Why you should beware of your smartphone—and the invisible blue light it emits


Constantly looking at digital devices may have unforeseen consequences for your health

Blue light is everywhere. It’s emitted by computers, televisions and smartphones.

It’s also the cause, in some cases, for accelerated blindness and eye disease, according to a new study. Constantly looking at digital devices kills cells in the eye’s retina, and can lead to macular degeneration, an incurable eye disease that usually begins when people are in their 50s or 60s, a recent University of Toledo study found.

Blue light can cause a “poisonous” chemical reaction in the eye’s photoreceptor cells and, when those cells die, they’re gone forever. The good news: There’s a way to prevent the cells from dying.
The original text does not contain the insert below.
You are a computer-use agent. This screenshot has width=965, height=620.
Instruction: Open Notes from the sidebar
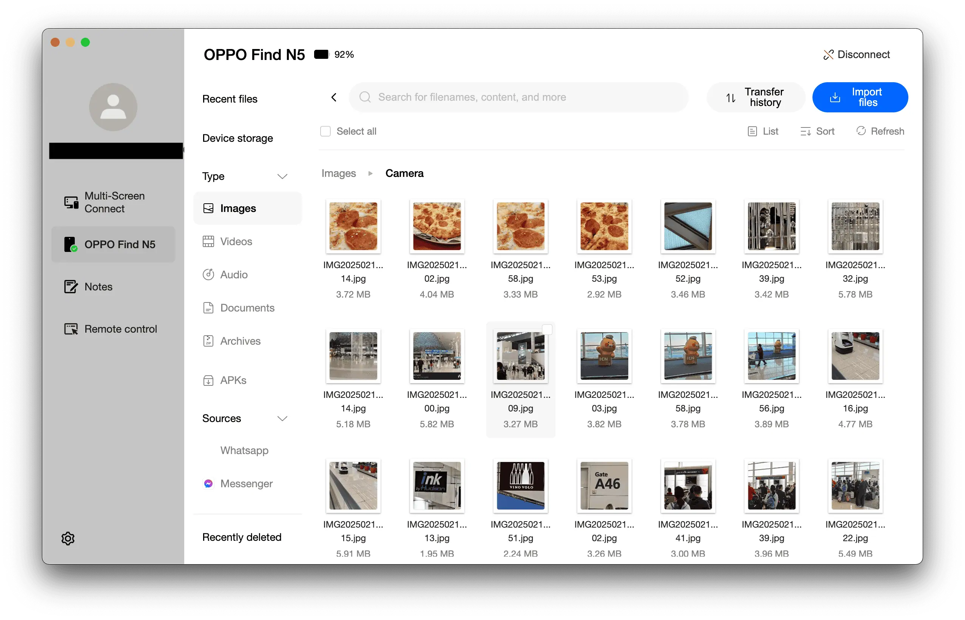tap(98, 287)
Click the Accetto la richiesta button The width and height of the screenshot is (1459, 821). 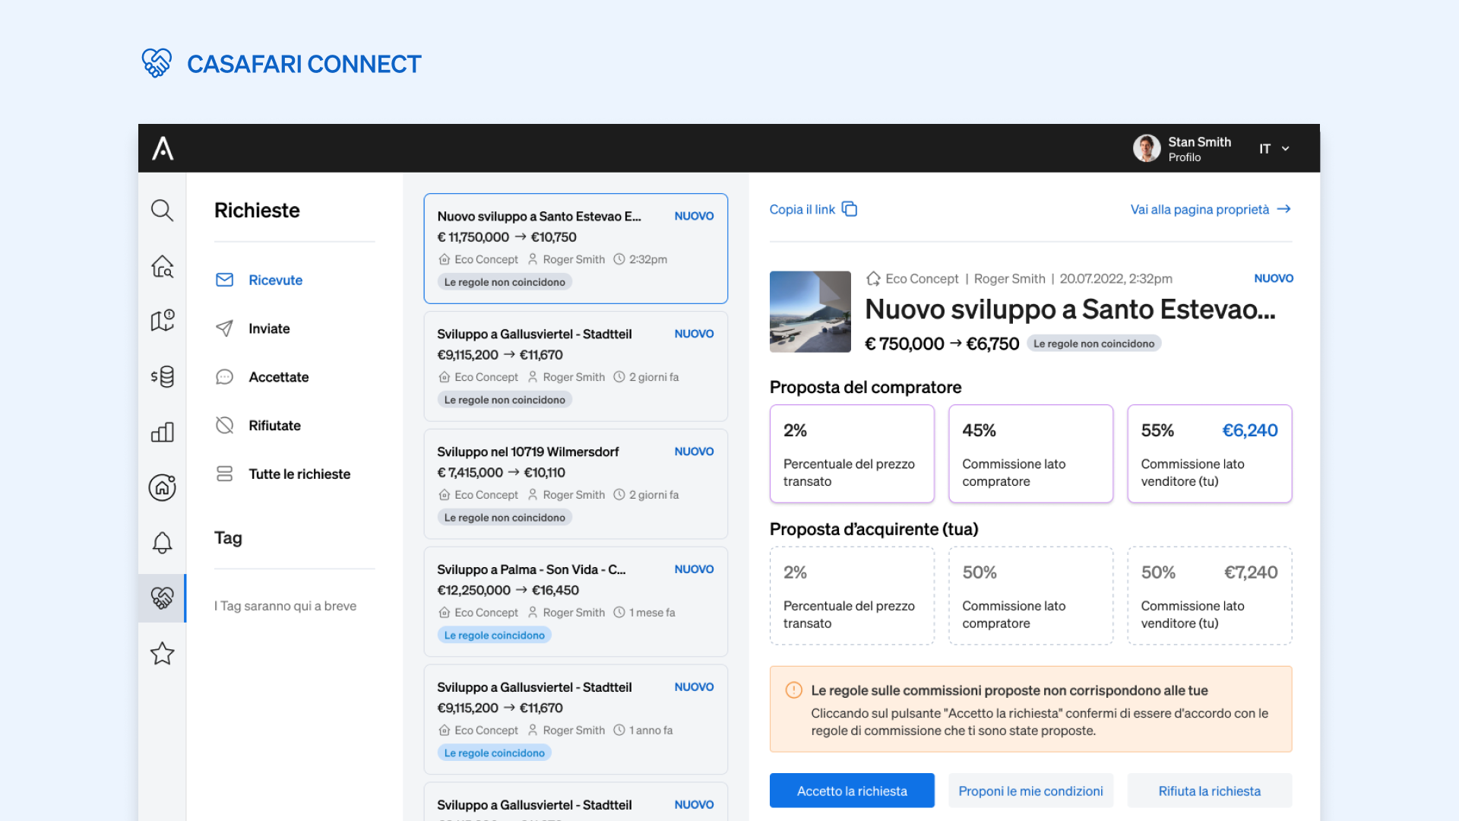point(852,791)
Ajith Karunarathne, assistant professor in the department of chemistry and biochemistry at the University of Toledo, found one type of molecule — called the antioxidant alpha tocopherol, which is derived from Vitamin E — can stop the poisonous reaction.
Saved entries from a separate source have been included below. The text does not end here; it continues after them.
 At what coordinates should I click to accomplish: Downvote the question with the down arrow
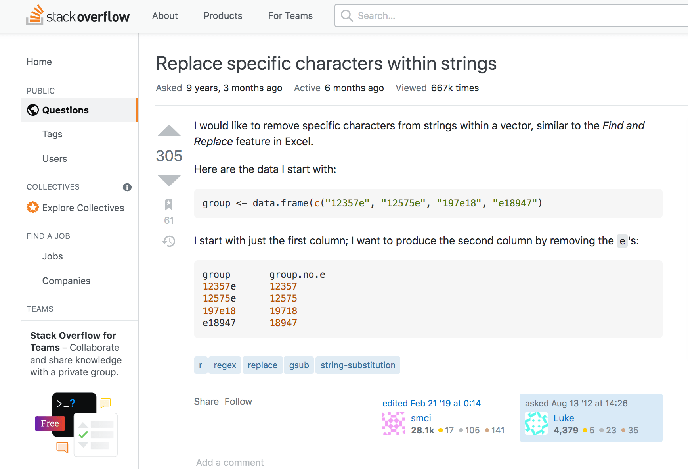(169, 181)
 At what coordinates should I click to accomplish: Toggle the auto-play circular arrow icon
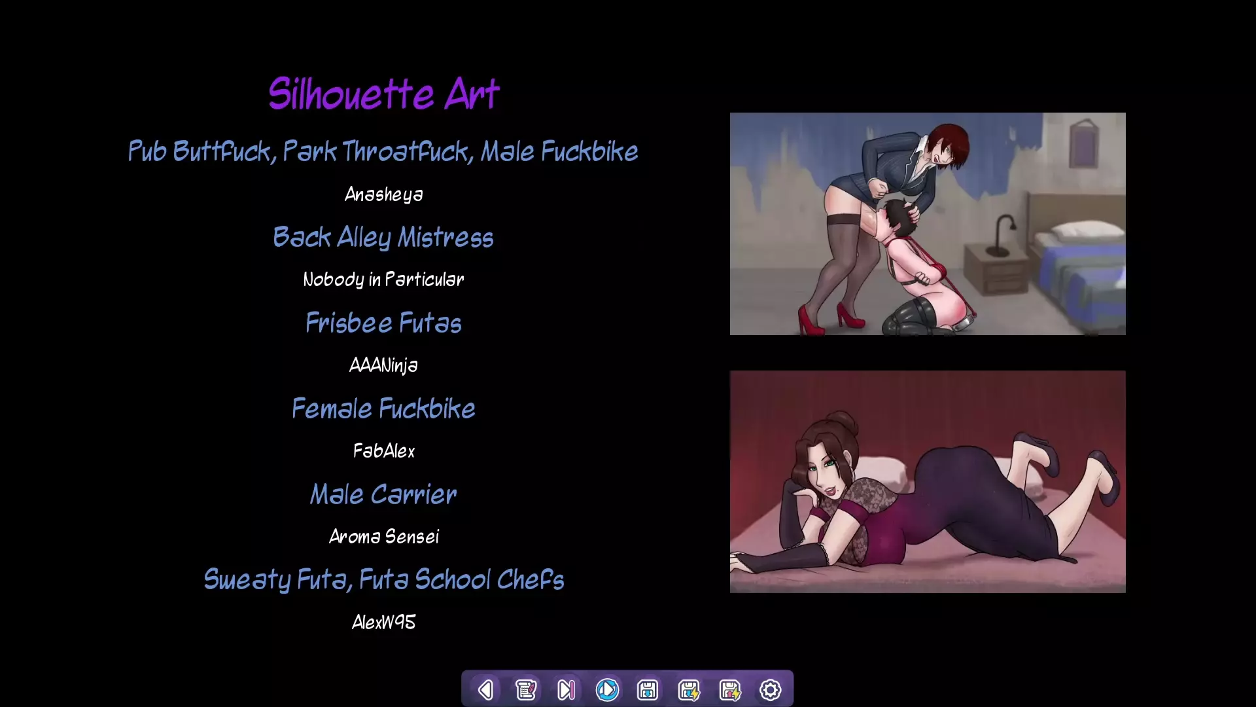(x=607, y=689)
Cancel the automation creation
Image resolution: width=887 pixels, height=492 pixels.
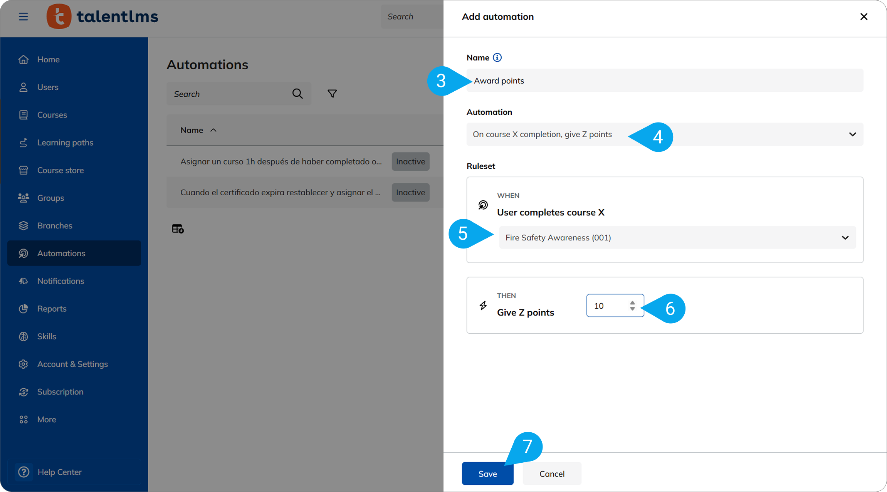(552, 474)
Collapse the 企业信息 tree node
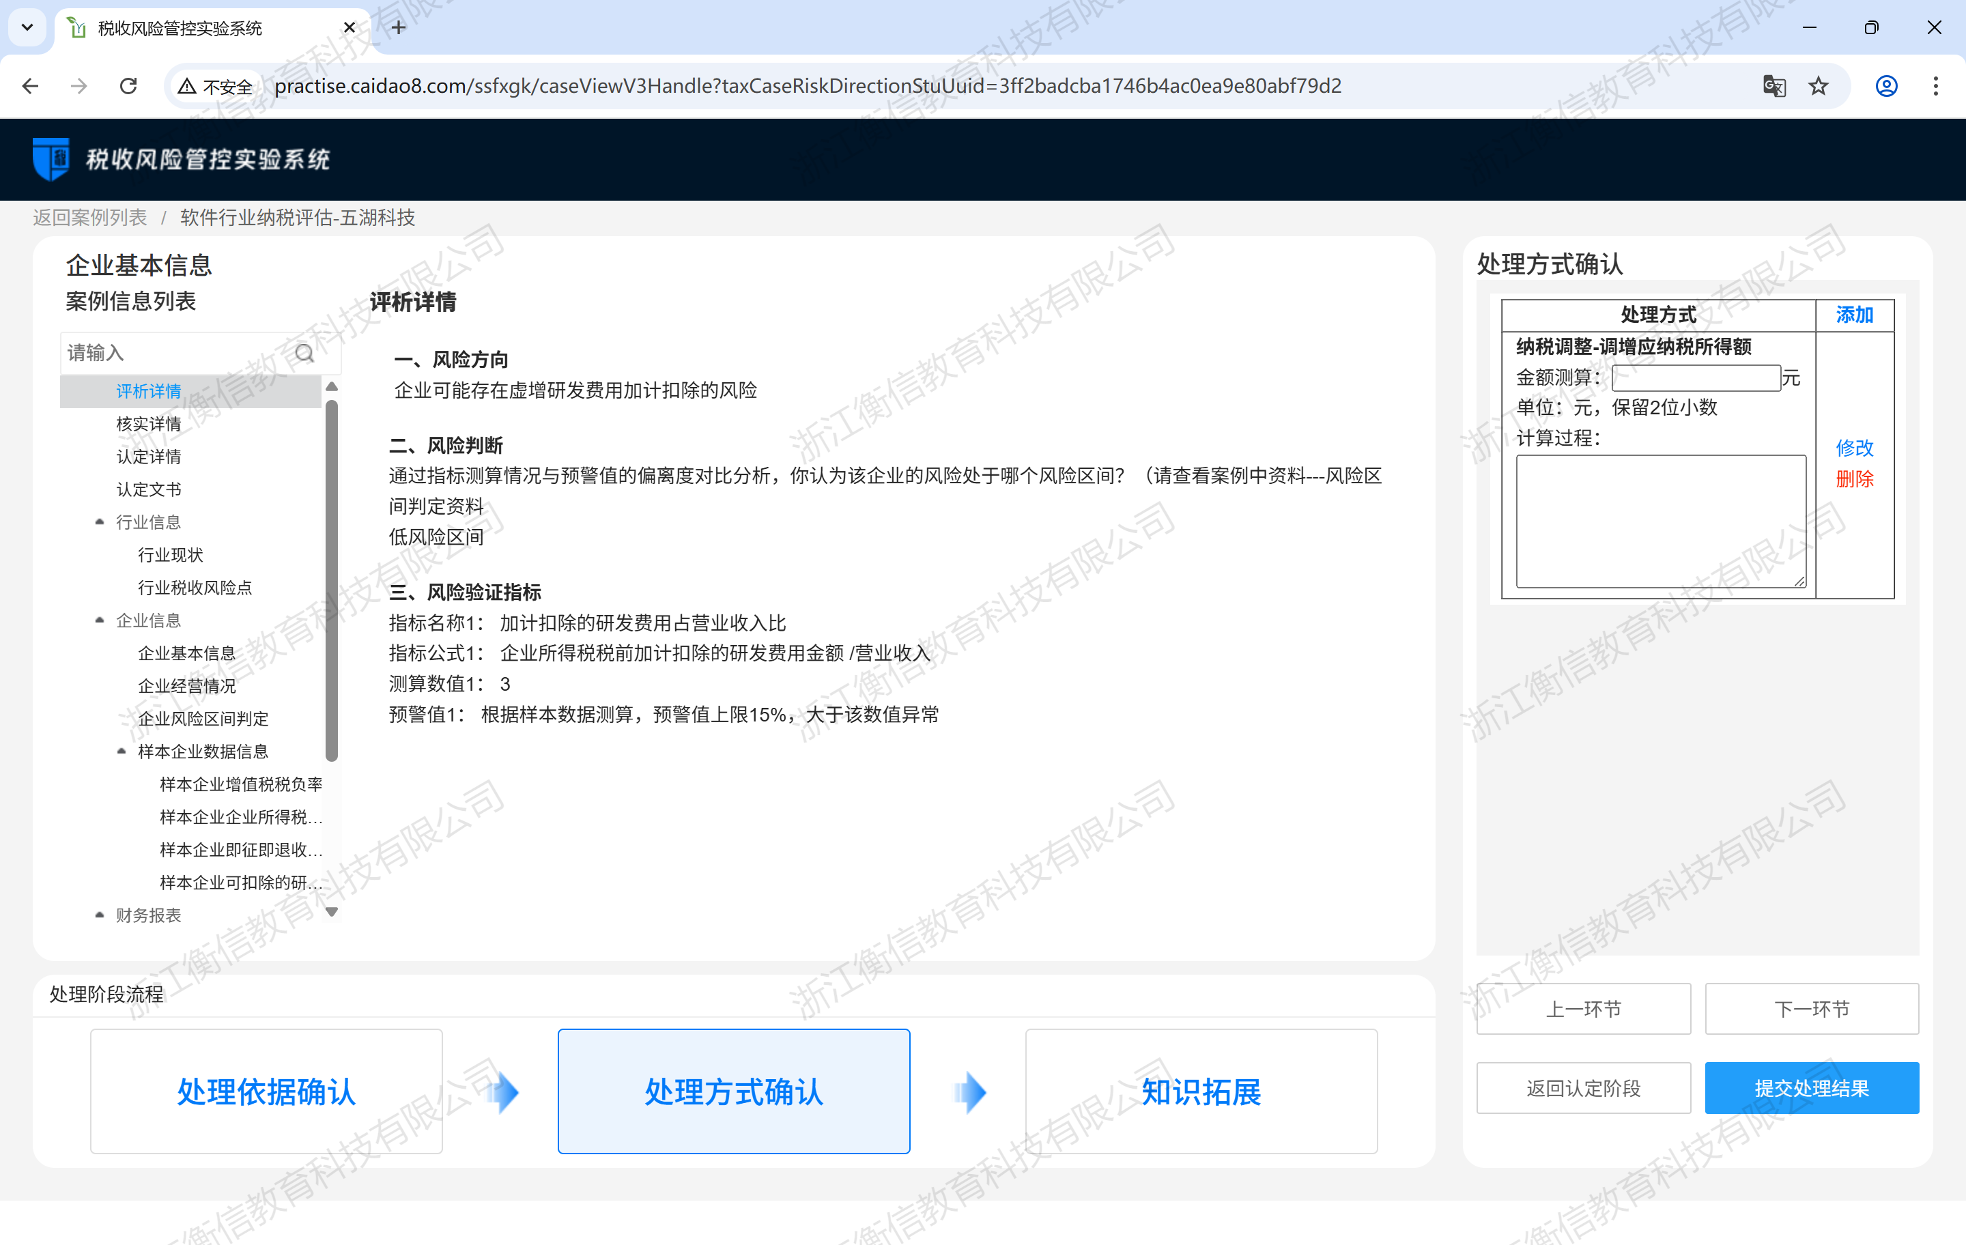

As people get older, it’s harder to fight eye disease. Karunarathne said he hopes this research leads to the invention of preventative measures, such as eye drops to protect the retina.

Blue light in the dark can be especially dangerous, previous studies show, and this type of light has been linked to cancer, diabetes, heart disease and obesity, according to a Harvard University study.
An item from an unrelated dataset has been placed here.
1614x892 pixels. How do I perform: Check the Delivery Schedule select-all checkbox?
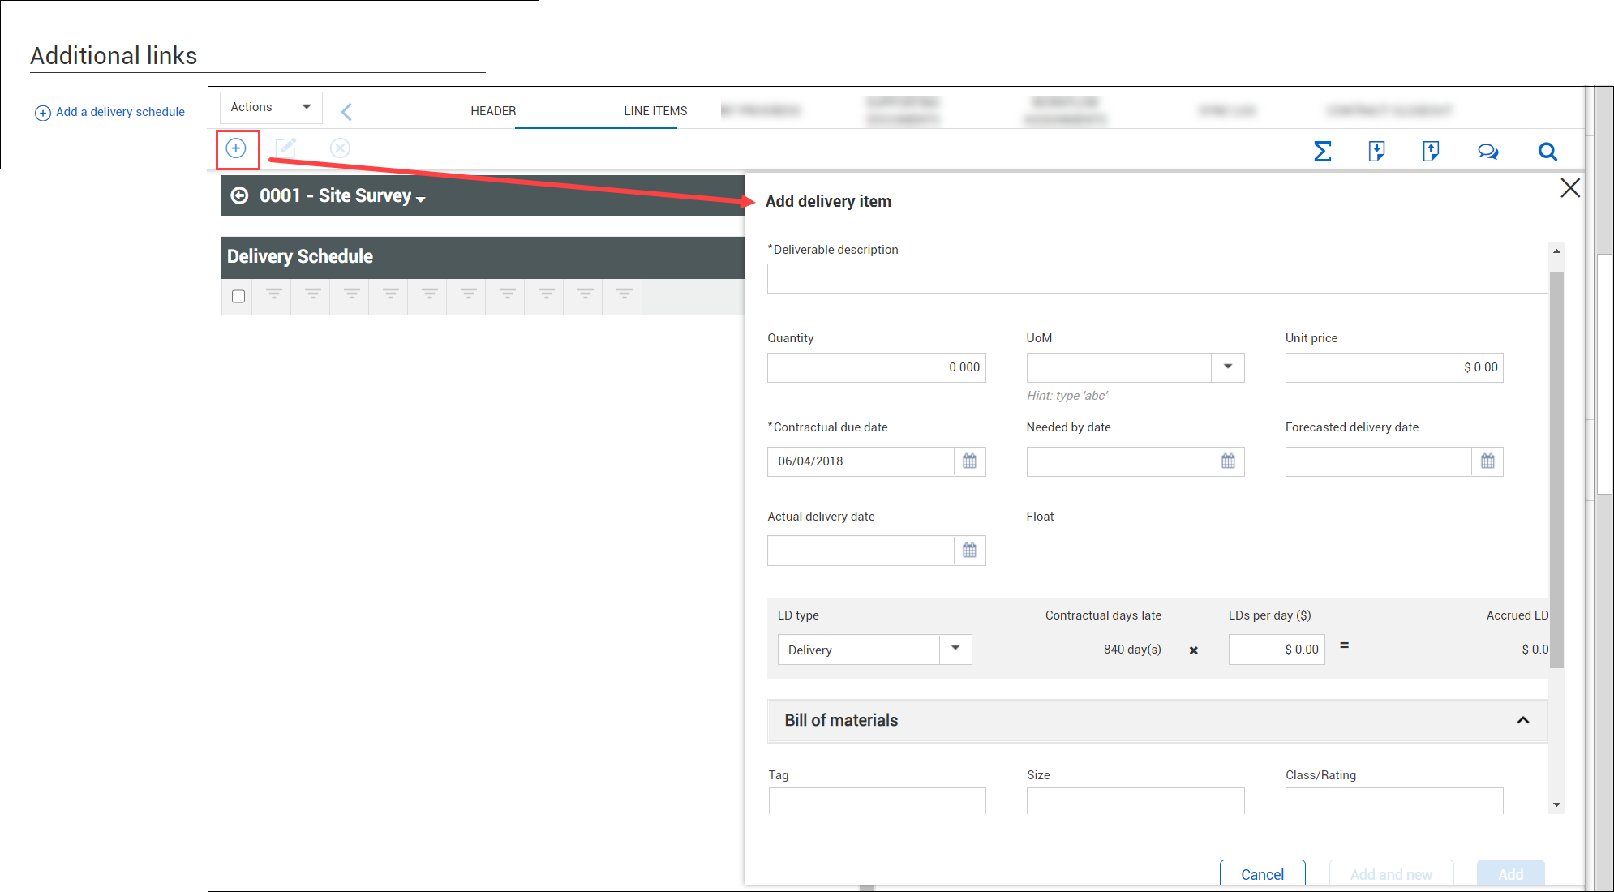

The reason is unclear, but researchers have associated exposure to blue light with a decrease in melatonin, the hormone that affects circadian rhythm — the 24-hour human body clock. When the circadian rhythm is off, so are blood sugar levels, which can lead to obesity and diabetes. Screen time is also associated with depression among adults.

The problems connected with blue light may only get worse. American adults spend more than 11 hours a day looking at screens and check their phones every 10 minutes on average.

Amazon sells glasses that block the damaging effects of blue light. They cost between $9 and $60. Refrain from looking at digital devices in the hours before bedtime, and expose yourself to bright lights during the day, which affect the way you sleep at night, as well as your mood and alertness, the Harvard study found.

And if you’re still constantly looking at a screen, remember to blink regularly. Focusing on a screen decreases reflexes and tear production, which causes dry eyes, according to the College of Optometrists.